House speaker rips compromise tax cut plan


Article Courtesy of The Miami Herald

By MARC CAPUTO AND MARY ELLEN KLAS
Published  April 27, 2007

 

The legislative stalemate suffocating House Speaker Marco Rubio's tax-cut plan had finally gotten to him. So he called a Spanish-language Miami radio show and portrayed himself as the victim of a ''fix'' engineered by local-government lobbyists who had won the governor's ear.

''I am upset with the governor'' said an agitated Rubio, who had learned earlier that Gov. Charlie Crist had proposed a rival plan while dismissing the West Miami legislator's proposal. On the Wednesday night talk show, Rubio said the lobbyists had ''descended on the capital'' to oppose significant tax cuts.

Were these the off-the-cuff remarks of a true-believing, thin-skinned 35-year-old politician with ambitions of higher office? Or was it all an appeal to sympathetic listeners of Radio Mambi's La Noche y Usted show to help him push a reluctant Senate and eager-to-please governor for deeper cuts?

Rubio's political chess-playing and brinksmanship during the now-stalled negotiations over property taxes have political strategists guessing. Most surprising is that Rubio -- one of the two most powerful legislative leaders -- told listeners he wanted them to back a referendum drive to bypass the Legislature and eliminate most homeowner property taxes in favor of raising sales taxes 2.5 cents.

''I don't know how much is negotiating or how much of it is dead-rock principle. Nobody knows, except perhaps the speaker,'' said J.M. ''Mac'' Stipanovich, a Crist-backing lobbyist and one-time staff chief for former Republican Gov. Bob Martinez.

''The upside is, if the speaker's goal is significant tax relief for large numbers of people in Florida, he's going to succeed,'' Stipanovich said.

However, if Rubio leads a petition drive, he'll face the opposition from the business lobby, which fears the cooling sales that come with higher sales taxes, especially on big-ticket items like televisions and cars. Many businesses might block signature gatherers from their workplace.

And regardless of the fact that he's proposing the largest property-tax cut in the state's history, Rubio's plan is also one of the biggest tax increases in state history -- something that makes the plan ''tough sledding,'' in the words of Gov. Crist.

Crist's own plan seeks a middle ground. It proposes reducing taxes over five years by $33.5 billion -- in contrast to $15 billion in the Senate and $47 billion in the House. It would roll back the tax base to 2003, ask voters to double the homestead exemption, allow homeowners to take tax savings with them when they move and give first-time homeowners a tax break.

With negotiations deadlocked, House and Senate leaders called off formal talks Thursday. Senate leaders, fearing dire budget cuts to poor cities like Opa-locka, said they will resume once they have agreement on the ground rules.

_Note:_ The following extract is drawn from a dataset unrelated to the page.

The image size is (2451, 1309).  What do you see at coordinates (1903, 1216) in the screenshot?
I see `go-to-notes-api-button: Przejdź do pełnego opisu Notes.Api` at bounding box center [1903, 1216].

To keep the pressure on, Crist held a press conference Thursday, featuring an elderly couple still hurting from high property taxes and a deaf man from Palm Beach Gardens who used a sign-language translator to say that property taxes were making it impossible for him to move into a new home with his fiancée.

The governor noted, however, that the process requires compromise: ``It's not perfection. You're never going to please everybody.''

Rubio, however, has insisted the opposite. He has repeatedly said the House's goal is not to seek consensus but a tax plan that provides true savings to all homeowners.

''I'm for doing the doable,'' Rubio said again on Thursday. ''As long as it's not a Tallahassee special'' promising relief but not delivering deep enough cuts, he added.